Tim Peckinpaugh, a partner at the lobbying and law firm K&L Gates, has helped coordinate his shop’s long-standing meet-and-greet program to build ties to incoming members of Congress. This year, he didn’t want to suspend the sessions, which have spanned three decades, so they moved it online. 

Like others on K Street, the shift allowed for more clients and colleagues to log on, he said, roughly doubling attendance to about 50 people. He declined to say which members-elect have signed up but said the firm held one before Thanksgiving and scheduled another session for Thursday.  
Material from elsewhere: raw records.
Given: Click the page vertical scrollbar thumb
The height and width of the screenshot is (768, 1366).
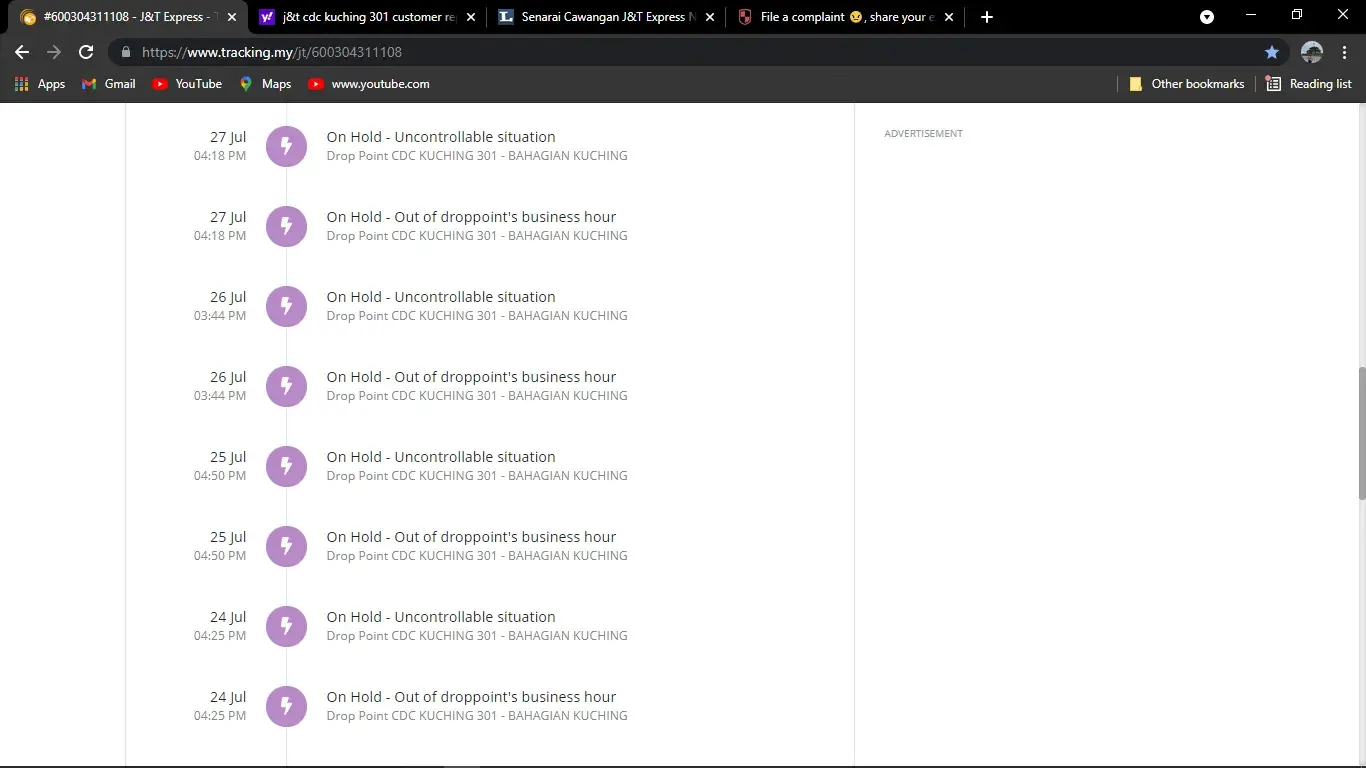Looking at the screenshot, I should (x=1360, y=433).
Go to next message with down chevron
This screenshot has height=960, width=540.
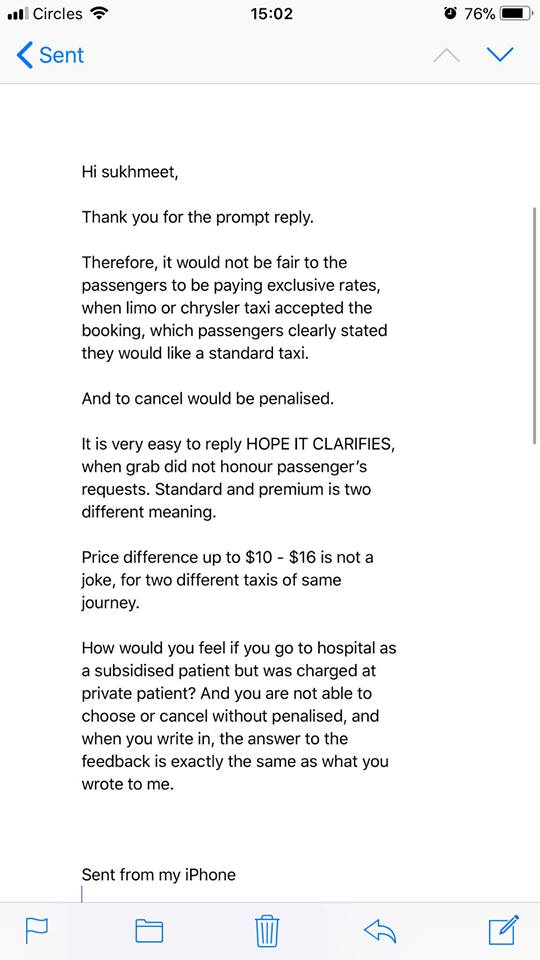[501, 55]
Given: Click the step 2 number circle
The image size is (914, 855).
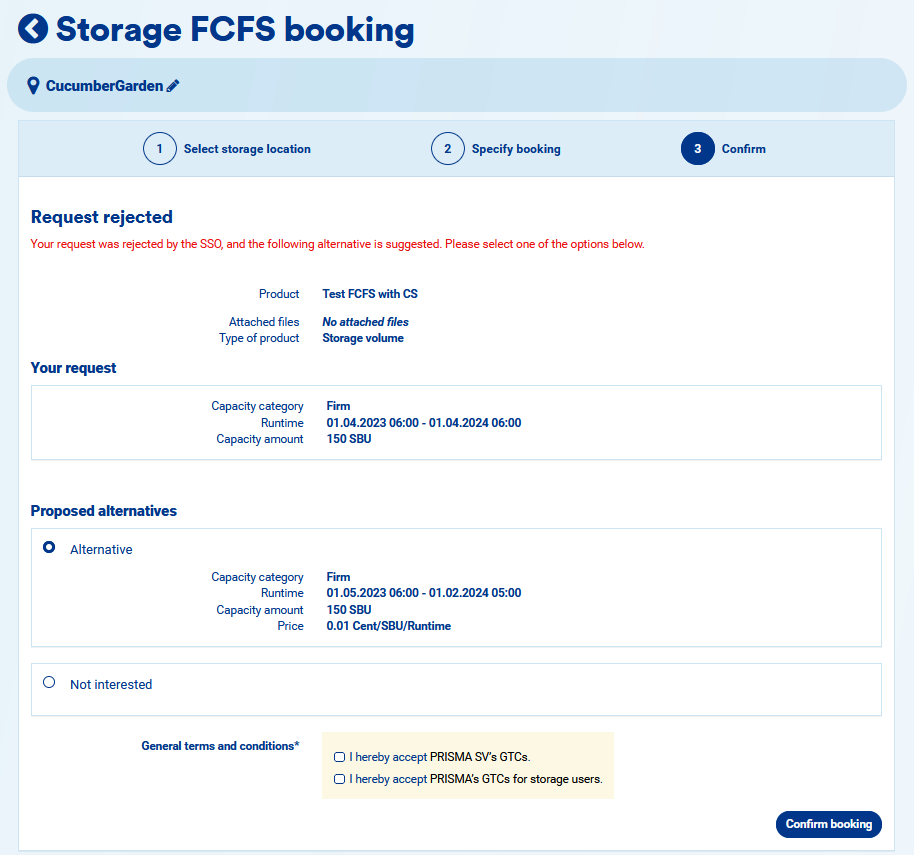Looking at the screenshot, I should click(x=448, y=149).
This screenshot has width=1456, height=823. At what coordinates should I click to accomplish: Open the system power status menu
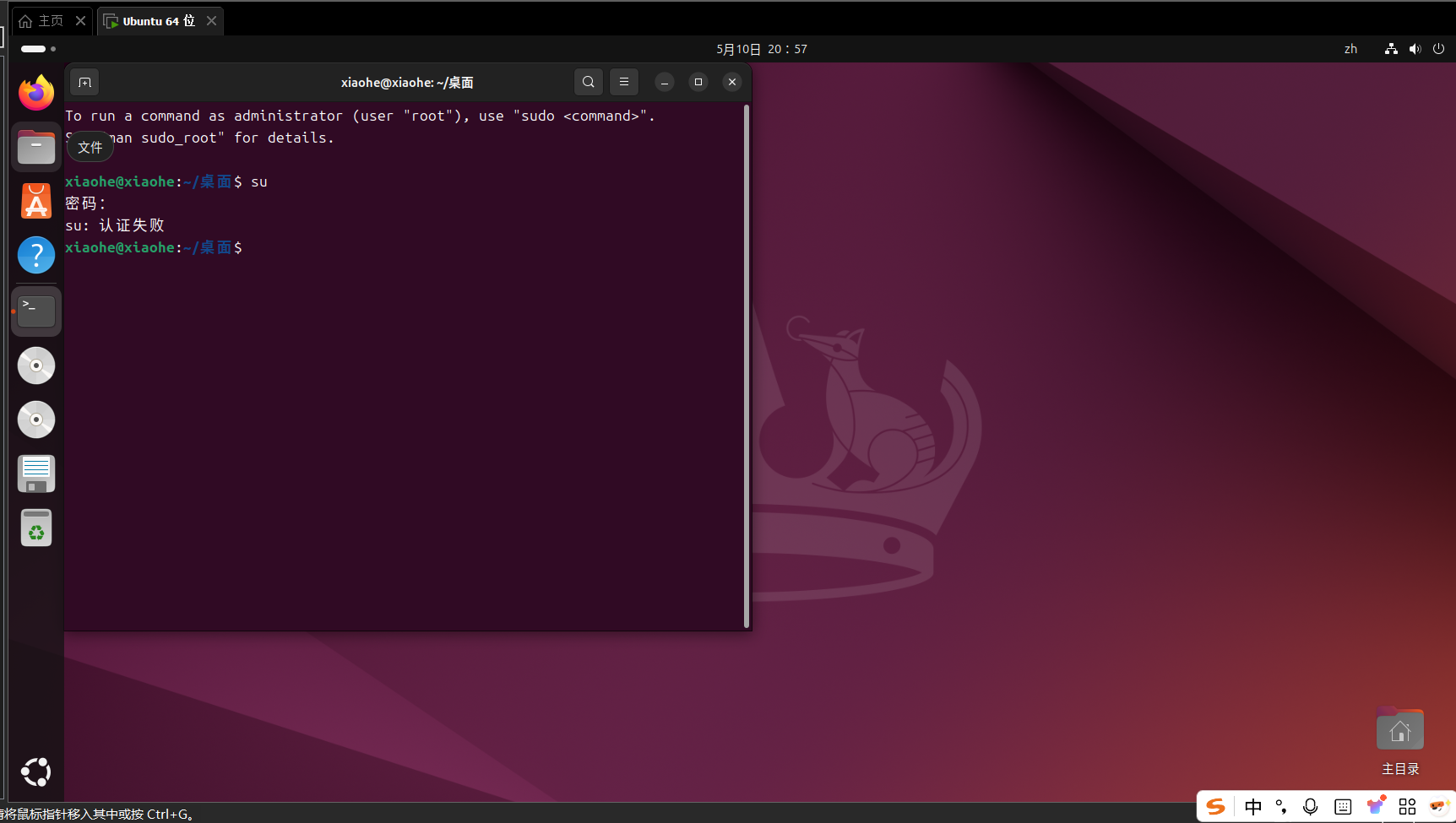pyautogui.click(x=1438, y=49)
“It actually allowed for bigger participation, which is a nice thing,” Peckinpaugh said, adding that the members-elect also had the flexibility to sign on from back in their home districts or from Capitol Hill.

But the downsides persist too. 

“You never can capture the ability to see a person face to face across the table in a more intimate setting, where the conversation is more free-flowing,” he said. No one gets those brief moments to chat privately or to “buttonhole them in the elevator” in the virtual world, he added.

Virtually ‘flying’ in

K&L Gates, like other K Street shops, has hosted clients for virtual fly-ins, trying to replace the actual trips that brought them to Washington. One client that had to cancel its fly-in this month instead logged on for meetings with senators, a member-elect, chiefs of staff and other officials.     

“You avoid a long flight, paying a hotel bill, but again there’s no chance to have any interaction beyond putting a question in the chat box,” he said.

For his part, Mehlman sees more pluses than minuses in moving online. 

He was sold after rescheduling a canceled luncheon talk with author P. W. Singer, who wrote “Wired for War: The Robotics Revolution and Conflict in the 21st Century.” He’s also hosted Zoom chats with David Rubenstein, founder of the private equity firm Carlyle Group.  

“We’re not monetizing,” Mehlman said. “And we’re not inherently viewing it as a business thing.”